[Entries shown Boundary: Start]

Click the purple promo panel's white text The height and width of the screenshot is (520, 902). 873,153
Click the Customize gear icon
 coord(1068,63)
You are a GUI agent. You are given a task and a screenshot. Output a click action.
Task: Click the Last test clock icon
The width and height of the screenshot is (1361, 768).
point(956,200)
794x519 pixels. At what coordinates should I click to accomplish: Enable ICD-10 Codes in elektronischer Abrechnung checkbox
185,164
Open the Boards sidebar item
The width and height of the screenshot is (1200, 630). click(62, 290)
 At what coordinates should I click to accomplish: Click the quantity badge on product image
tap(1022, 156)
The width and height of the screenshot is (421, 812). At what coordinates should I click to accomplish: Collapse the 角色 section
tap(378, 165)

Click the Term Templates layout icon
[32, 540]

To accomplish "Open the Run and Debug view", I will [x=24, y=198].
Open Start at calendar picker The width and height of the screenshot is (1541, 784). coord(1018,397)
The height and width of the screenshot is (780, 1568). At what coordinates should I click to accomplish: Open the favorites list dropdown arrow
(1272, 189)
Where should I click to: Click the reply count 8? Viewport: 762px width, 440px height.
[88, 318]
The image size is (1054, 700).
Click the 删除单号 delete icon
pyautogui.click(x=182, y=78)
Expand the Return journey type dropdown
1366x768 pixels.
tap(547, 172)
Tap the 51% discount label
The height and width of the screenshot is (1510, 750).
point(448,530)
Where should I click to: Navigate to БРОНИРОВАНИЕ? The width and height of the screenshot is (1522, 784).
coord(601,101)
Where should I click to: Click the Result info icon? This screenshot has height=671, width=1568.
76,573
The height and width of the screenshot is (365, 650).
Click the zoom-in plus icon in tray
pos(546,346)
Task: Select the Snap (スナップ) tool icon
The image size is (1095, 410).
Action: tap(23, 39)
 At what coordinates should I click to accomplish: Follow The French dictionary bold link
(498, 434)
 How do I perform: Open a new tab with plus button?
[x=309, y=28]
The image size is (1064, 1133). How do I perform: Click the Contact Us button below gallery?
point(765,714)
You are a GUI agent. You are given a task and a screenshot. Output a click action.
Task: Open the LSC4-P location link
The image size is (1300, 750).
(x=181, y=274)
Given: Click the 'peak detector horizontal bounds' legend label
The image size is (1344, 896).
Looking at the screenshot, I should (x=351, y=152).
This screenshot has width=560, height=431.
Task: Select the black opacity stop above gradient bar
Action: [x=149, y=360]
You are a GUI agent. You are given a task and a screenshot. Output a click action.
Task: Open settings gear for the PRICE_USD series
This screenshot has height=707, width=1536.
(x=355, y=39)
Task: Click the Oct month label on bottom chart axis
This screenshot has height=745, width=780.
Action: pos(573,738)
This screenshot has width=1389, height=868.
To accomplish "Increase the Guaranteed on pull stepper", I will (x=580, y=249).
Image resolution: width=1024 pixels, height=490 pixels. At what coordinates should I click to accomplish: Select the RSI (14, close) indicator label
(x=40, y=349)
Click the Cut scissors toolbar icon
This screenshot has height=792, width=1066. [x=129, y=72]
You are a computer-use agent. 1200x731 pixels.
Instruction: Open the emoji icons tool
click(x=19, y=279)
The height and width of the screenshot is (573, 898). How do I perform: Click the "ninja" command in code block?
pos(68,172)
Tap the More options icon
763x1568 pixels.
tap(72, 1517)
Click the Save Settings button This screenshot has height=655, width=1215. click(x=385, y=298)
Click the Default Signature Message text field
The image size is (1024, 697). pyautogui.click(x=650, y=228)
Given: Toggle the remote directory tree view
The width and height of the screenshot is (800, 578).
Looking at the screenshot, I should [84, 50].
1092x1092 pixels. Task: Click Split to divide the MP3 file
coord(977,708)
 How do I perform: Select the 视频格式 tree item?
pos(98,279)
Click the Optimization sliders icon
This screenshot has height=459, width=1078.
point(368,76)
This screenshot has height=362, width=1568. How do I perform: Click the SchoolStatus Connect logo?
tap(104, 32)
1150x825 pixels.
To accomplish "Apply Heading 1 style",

[Entries shown Boundary: End]

> What is required
Retype all of the material, keeping each line exact.

> Reply
Click the purple promo panel's white text The height and width of the screenshot is (520, 902). 873,153
Click the Customize gear icon
 coord(1068,63)
You are a GUI agent. You are given a task and a screenshot. Output a click action.
Task: Click the Last test clock icon
The width and height of the screenshot is (1361, 768).
point(956,200)
794x519 pixels. At what coordinates should I click to accomplish: Enable ICD-10 Codes in elektronischer Abrechnung checkbox
185,164
Open the Boards sidebar item
The width and height of the screenshot is (1200, 630). click(62, 290)
 At what coordinates should I click to accomplish: Click the quantity badge on product image
tap(1022, 156)
The width and height of the screenshot is (421, 812). At what coordinates should I click to accomplish: Collapse the 角色 section
tap(378, 165)

Click the Term Templates layout icon
[32, 540]

To accomplish "Open the Run and Debug view", I will [x=24, y=198].
Open Start at calendar picker The width and height of the screenshot is (1541, 784). coord(1018,397)
The height and width of the screenshot is (780, 1568). At what coordinates should I click to accomplish: Open the favorites list dropdown arrow
(1272, 189)
Where should I click to: Click the reply count 8? Viewport: 762px width, 440px height.
[88, 318]
The image size is (1054, 700).
Click the 删除单号 delete icon
pyautogui.click(x=182, y=78)
Expand the Return journey type dropdown
1366x768 pixels.
tap(547, 172)
Tap the 51% discount label
The height and width of the screenshot is (1510, 750).
point(448,530)
Where should I click to: Navigate to БРОНИРОВАНИЕ? The width and height of the screenshot is (1522, 784).
coord(601,101)
Where should I click to: Click the Result info icon? This screenshot has height=671, width=1568.
76,573
The height and width of the screenshot is (365, 650).
Click the zoom-in plus icon in tray
pos(546,346)
Task: Select the Snap (スナップ) tool icon
The image size is (1095, 410).
Action: tap(23, 39)
 At what coordinates should I click to accomplish: Follow The French dictionary bold link
(498, 434)
 How do I perform: Open a new tab with plus button?
[x=309, y=28]
The image size is (1064, 1133). How do I perform: Click the Contact Us button below gallery?
point(765,714)
You are a GUI agent. You are given a task and a screenshot. Output a click action.
Task: Open the LSC4-P location link
The image size is (1300, 750).
(x=181, y=274)
Given: Click the 'peak detector horizontal bounds' legend label
The image size is (1344, 896).
Looking at the screenshot, I should (x=351, y=152).
This screenshot has width=560, height=431.
Task: Select the black opacity stop above gradient bar
Action: [x=149, y=360]
You are a GUI agent. You are given a task and a screenshot. Output a click action.
Task: Open settings gear for the PRICE_USD series
This screenshot has height=707, width=1536.
(x=355, y=39)
Task: Click the Oct month label on bottom chart axis
This screenshot has height=745, width=780.
Action: pos(573,738)
This screenshot has width=1389, height=868.
To accomplish "Increase the Guaranteed on pull stepper", I will (x=580, y=249).
Image resolution: width=1024 pixels, height=490 pixels. At what coordinates should I click to accomplish: Select the RSI (14, close) indicator label
(x=40, y=349)
Click the Cut scissors toolbar icon
This screenshot has height=792, width=1066. [x=129, y=72]
You are a computer-use agent. 1200x731 pixels.
Instruction: Open the emoji icons tool
click(x=19, y=279)
The height and width of the screenshot is (573, 898). How do I perform: Click the "ninja" command in code block?
pos(68,172)
Tap the More options icon
763x1568 pixels.
tap(72, 1517)
Click the Save Settings button This screenshot has height=655, width=1215. click(x=385, y=298)
Click the Default Signature Message text field
The image size is (1024, 697). pyautogui.click(x=650, y=228)
Given: Toggle the remote directory tree view
The width and height of the screenshot is (800, 578).
Looking at the screenshot, I should [84, 50].
1092x1092 pixels. Task: Click Split to divide the MP3 file
coord(977,708)
 How do I perform: Select the 视频格式 tree item?
pos(98,279)
Click the Optimization sliders icon
This screenshot has height=459, width=1078.
point(368,76)
This screenshot has height=362, width=1568. How do I perform: Click the SchoolStatus Connect logo?
tap(104, 32)
1150x825 pixels.
To accomplish "Apply Heading 1 style",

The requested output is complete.